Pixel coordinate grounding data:
- - - - -

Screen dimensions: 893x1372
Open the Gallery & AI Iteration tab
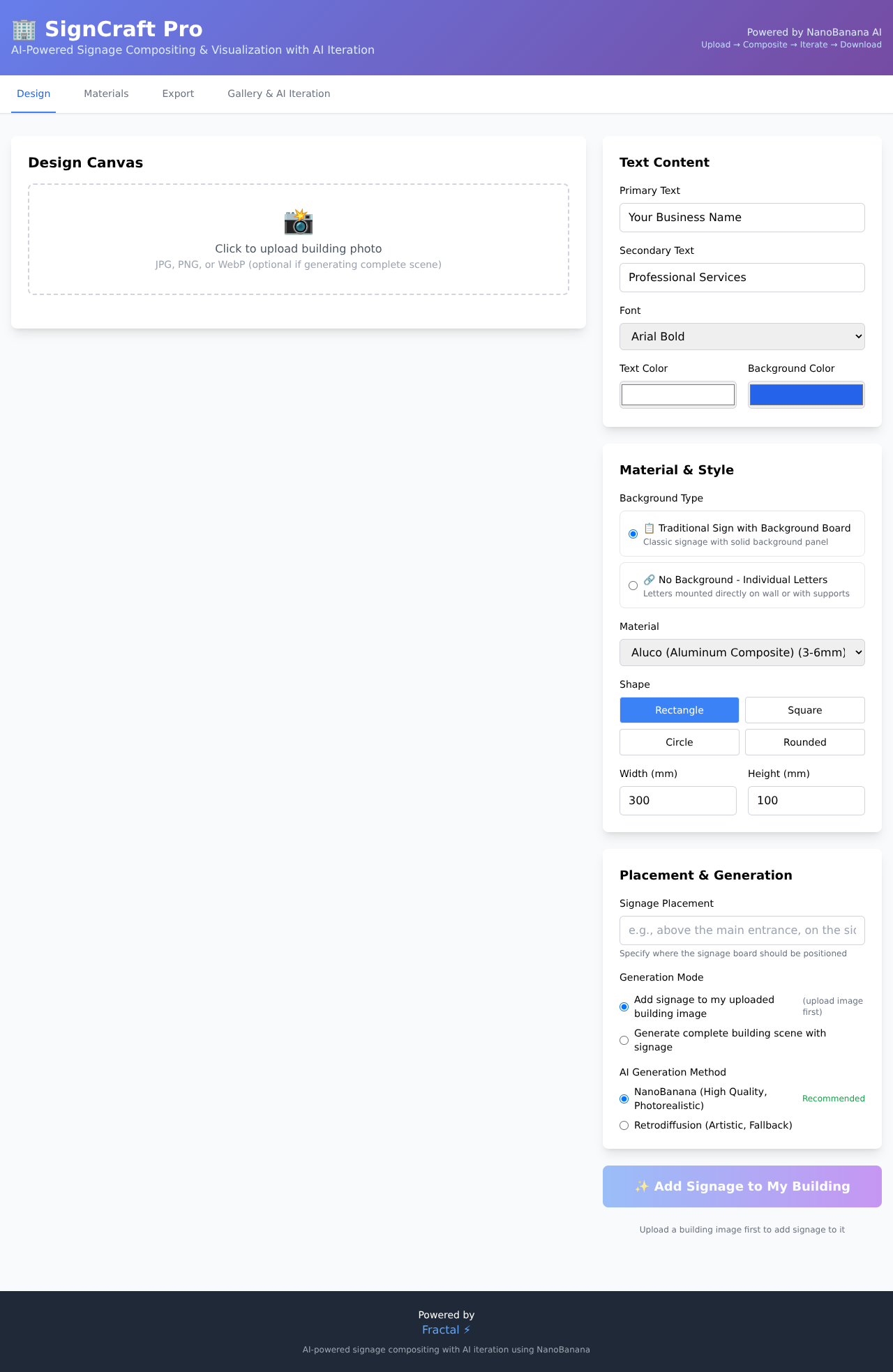[x=278, y=93]

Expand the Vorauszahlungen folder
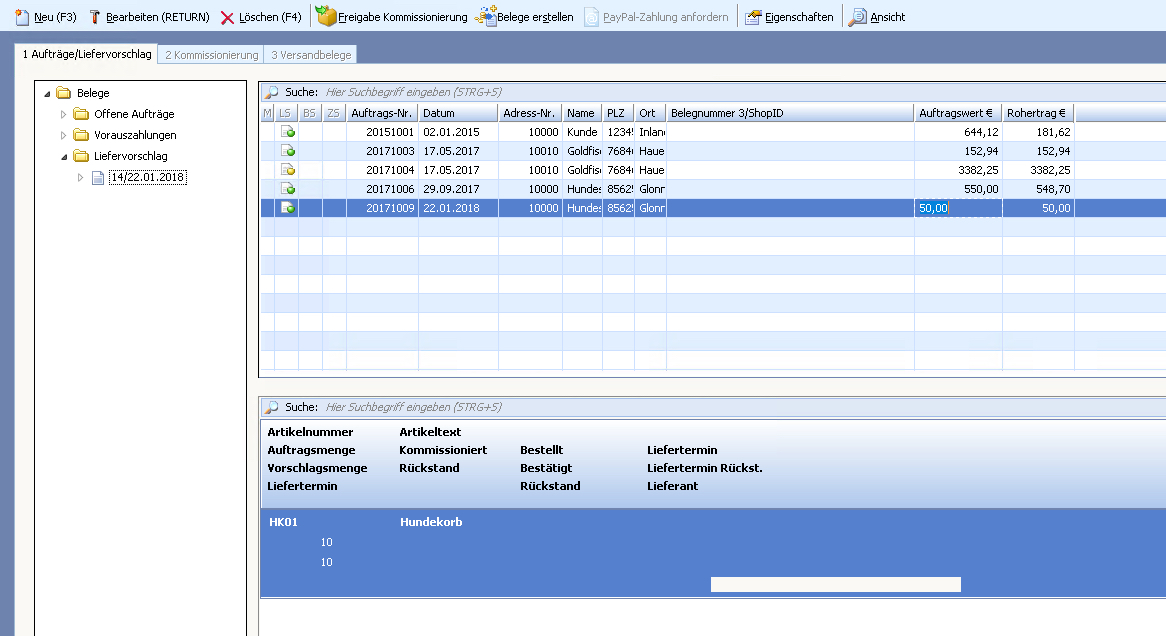tap(63, 135)
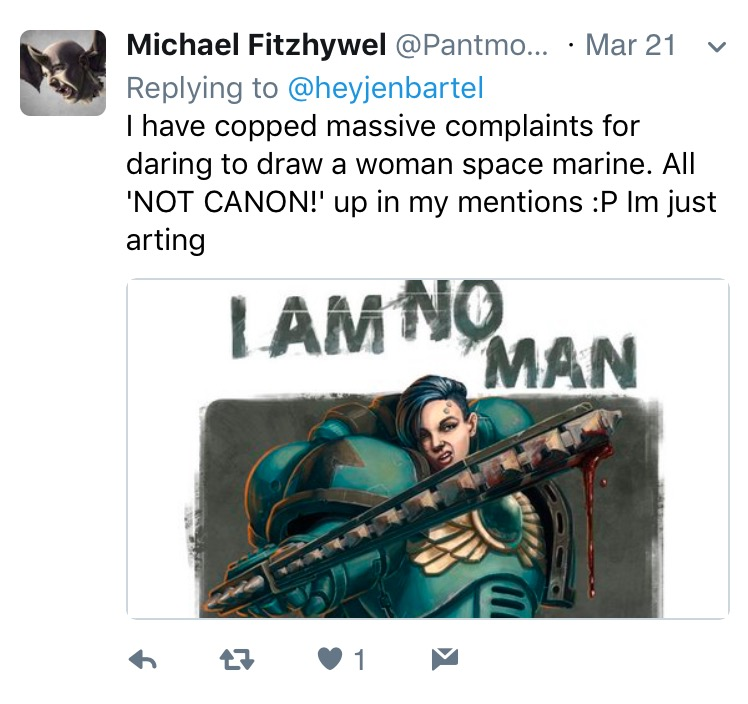The image size is (748, 704).
Task: Open the tweet options chevron menu
Action: click(x=717, y=47)
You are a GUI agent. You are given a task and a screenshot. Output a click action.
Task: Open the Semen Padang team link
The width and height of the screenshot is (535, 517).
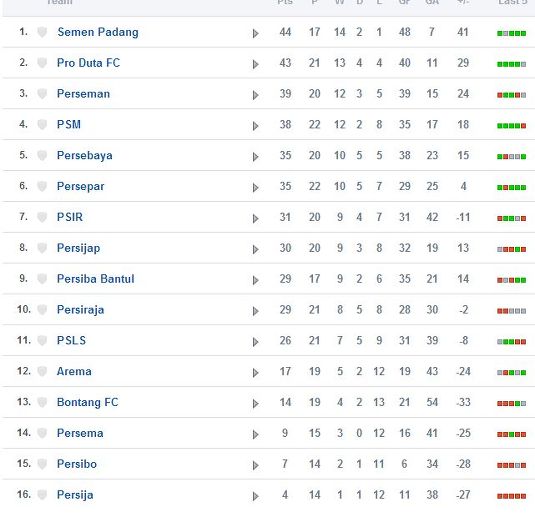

- - - - -

## Activity
Leave the pictures out and restate exactly the lines from the one that has "You are a GUI" through the final line of the entries above, both ends included.

## Response below
You are a GUI agent. You are given a task and a screenshot. Output a click action.
Task: Open the Semen Padang team link
The width and height of the screenshot is (535, 517).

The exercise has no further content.